Given data:
----------
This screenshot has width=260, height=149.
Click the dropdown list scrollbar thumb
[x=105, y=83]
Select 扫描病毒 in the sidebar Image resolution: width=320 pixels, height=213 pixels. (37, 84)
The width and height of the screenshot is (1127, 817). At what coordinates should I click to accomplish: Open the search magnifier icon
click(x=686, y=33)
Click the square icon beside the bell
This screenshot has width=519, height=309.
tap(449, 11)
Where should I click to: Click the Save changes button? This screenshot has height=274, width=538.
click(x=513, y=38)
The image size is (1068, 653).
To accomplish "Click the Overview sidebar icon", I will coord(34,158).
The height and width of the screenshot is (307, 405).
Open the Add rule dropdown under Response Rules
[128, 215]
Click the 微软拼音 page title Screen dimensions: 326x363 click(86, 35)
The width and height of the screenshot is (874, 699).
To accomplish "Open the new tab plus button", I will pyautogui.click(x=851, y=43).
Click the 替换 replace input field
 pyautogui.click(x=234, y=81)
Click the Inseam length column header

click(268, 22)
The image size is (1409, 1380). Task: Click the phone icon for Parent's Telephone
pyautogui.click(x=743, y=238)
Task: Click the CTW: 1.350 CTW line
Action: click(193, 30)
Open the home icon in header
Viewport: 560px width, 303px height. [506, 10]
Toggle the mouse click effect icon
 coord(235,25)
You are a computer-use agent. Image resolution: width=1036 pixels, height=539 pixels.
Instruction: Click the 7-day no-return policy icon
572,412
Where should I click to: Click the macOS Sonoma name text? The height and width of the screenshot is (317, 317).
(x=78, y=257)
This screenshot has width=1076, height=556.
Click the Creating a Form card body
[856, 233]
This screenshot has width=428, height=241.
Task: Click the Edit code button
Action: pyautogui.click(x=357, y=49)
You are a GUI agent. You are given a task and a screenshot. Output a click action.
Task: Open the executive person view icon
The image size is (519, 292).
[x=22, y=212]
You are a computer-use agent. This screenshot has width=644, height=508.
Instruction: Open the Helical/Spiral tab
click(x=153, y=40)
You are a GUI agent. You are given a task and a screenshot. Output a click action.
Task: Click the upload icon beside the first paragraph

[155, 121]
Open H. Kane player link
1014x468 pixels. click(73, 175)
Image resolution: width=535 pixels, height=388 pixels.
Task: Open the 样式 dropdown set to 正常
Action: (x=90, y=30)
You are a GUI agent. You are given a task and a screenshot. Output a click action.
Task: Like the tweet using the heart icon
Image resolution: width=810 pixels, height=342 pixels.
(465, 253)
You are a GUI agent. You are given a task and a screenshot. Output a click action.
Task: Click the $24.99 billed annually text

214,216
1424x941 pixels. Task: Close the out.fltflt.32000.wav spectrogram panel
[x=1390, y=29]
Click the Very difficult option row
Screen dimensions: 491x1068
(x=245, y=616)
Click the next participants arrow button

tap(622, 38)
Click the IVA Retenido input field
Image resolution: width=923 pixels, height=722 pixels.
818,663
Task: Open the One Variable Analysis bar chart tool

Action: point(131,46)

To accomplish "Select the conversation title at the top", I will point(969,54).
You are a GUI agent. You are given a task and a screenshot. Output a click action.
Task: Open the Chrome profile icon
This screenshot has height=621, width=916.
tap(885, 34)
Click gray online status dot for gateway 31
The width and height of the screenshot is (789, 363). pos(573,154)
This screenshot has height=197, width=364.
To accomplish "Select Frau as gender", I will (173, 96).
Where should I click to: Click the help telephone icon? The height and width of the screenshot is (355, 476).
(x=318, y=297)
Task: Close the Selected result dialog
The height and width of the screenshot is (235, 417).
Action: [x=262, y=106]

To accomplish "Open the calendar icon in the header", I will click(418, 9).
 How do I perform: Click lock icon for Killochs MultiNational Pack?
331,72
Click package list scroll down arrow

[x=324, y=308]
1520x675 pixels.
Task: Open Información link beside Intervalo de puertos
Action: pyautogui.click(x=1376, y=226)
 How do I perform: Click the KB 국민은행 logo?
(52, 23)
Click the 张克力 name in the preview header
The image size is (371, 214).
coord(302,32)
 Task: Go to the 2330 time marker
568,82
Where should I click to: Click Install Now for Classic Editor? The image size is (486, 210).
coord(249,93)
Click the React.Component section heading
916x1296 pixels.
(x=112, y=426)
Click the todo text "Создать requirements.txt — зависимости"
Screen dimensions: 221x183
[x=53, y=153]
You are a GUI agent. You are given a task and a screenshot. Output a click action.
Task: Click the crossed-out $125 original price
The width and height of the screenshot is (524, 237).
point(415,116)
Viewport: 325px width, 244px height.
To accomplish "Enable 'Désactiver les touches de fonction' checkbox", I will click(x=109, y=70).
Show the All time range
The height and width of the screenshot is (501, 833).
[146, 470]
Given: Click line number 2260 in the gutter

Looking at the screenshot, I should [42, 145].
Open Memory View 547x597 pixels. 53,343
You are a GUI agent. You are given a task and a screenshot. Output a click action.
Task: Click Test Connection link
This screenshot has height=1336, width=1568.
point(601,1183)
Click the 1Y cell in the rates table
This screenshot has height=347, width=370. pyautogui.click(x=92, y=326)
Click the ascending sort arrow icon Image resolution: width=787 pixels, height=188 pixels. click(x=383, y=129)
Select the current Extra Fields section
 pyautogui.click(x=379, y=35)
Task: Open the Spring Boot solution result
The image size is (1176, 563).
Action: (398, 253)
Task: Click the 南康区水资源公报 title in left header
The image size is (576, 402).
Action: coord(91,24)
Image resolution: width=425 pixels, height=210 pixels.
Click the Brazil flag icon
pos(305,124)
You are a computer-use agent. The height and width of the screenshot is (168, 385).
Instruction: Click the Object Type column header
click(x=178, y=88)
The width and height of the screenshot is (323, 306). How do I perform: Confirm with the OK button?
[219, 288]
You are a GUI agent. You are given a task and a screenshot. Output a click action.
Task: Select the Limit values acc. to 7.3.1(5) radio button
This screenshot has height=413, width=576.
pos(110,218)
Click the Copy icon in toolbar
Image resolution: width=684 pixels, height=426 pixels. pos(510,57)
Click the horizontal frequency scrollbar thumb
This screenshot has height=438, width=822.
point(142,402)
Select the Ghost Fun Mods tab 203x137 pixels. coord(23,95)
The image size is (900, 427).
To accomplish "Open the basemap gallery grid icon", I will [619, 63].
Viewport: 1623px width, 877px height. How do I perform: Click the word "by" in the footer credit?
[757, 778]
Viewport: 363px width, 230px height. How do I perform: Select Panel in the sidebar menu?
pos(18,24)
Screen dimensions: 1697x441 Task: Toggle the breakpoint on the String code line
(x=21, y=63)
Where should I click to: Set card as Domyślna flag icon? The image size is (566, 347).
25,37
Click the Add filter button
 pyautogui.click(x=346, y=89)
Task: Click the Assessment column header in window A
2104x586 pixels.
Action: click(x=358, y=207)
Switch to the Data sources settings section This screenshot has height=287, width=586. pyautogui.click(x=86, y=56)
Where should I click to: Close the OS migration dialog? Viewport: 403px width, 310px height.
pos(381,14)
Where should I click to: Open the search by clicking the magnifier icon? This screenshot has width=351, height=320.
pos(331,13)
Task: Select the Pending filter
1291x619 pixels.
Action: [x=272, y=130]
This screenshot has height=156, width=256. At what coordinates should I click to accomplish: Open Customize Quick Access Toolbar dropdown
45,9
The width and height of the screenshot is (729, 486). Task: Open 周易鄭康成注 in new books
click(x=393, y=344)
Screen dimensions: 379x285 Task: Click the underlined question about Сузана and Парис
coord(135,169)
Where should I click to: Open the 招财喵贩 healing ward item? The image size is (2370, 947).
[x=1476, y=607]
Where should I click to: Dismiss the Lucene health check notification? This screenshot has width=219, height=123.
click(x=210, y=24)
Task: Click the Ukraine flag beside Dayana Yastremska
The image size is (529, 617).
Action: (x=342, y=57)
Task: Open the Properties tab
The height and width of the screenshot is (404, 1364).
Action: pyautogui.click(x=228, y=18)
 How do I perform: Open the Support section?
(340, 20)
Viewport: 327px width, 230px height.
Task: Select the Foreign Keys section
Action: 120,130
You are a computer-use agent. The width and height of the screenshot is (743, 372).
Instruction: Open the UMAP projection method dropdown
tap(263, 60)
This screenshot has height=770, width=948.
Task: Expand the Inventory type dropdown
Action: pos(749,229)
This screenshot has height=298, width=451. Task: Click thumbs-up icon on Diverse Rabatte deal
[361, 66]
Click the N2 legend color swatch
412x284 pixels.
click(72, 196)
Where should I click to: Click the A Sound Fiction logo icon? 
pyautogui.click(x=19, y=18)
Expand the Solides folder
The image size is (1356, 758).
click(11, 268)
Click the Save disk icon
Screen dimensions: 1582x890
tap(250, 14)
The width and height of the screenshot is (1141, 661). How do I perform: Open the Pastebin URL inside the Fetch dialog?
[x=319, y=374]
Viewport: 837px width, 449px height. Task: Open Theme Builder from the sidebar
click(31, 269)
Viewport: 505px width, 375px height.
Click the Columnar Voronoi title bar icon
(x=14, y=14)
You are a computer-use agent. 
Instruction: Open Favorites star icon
----------
From the entries above, return exactly the line containing "Where should I click to: Click the help", the line containing "Task: Click Test Connection link", and all lines between, and nothing else.

Where should I click to: Click the help telephone icon? The height and width of the screenshot is (355, 476).
(x=318, y=297)
Task: Close the Selected result dialog
The height and width of the screenshot is (235, 417).
Action: [x=262, y=106]

To accomplish "Open the calendar icon in the header", I will click(418, 9).
 How do I perform: Click lock icon for Killochs MultiNational Pack?
331,72
Click package list scroll down arrow

[x=324, y=308]
1520x675 pixels.
Task: Open Información link beside Intervalo de puertos
Action: pyautogui.click(x=1376, y=226)
 How do I perform: Click the KB 국민은행 logo?
(52, 23)
Click the 张克力 name in the preview header
The image size is (371, 214).
coord(302,32)
 Task: Go to the 2330 time marker
568,82
Where should I click to: Click Install Now for Classic Editor? The image size is (486, 210).
coord(249,93)
Click the React.Component section heading
916x1296 pixels.
(x=112, y=426)
Click the todo text "Создать requirements.txt — зависимости"
Screen dimensions: 221x183
[x=53, y=153]
You are a GUI agent. You are given a task and a screenshot. Output a click action.
Task: Click the crossed-out $125 original price
The width and height of the screenshot is (524, 237).
point(415,116)
Viewport: 325px width, 244px height.
To accomplish "Enable 'Désactiver les touches de fonction' checkbox", I will click(x=109, y=70).
Show the All time range
The height and width of the screenshot is (501, 833).
[146, 470]
Given: Click line number 2260 in the gutter

Looking at the screenshot, I should [42, 145].
Open Memory View 547x597 pixels. 53,343
You are a GUI agent. You are given a task and a screenshot. Output a click action.
Task: Click Test Connection link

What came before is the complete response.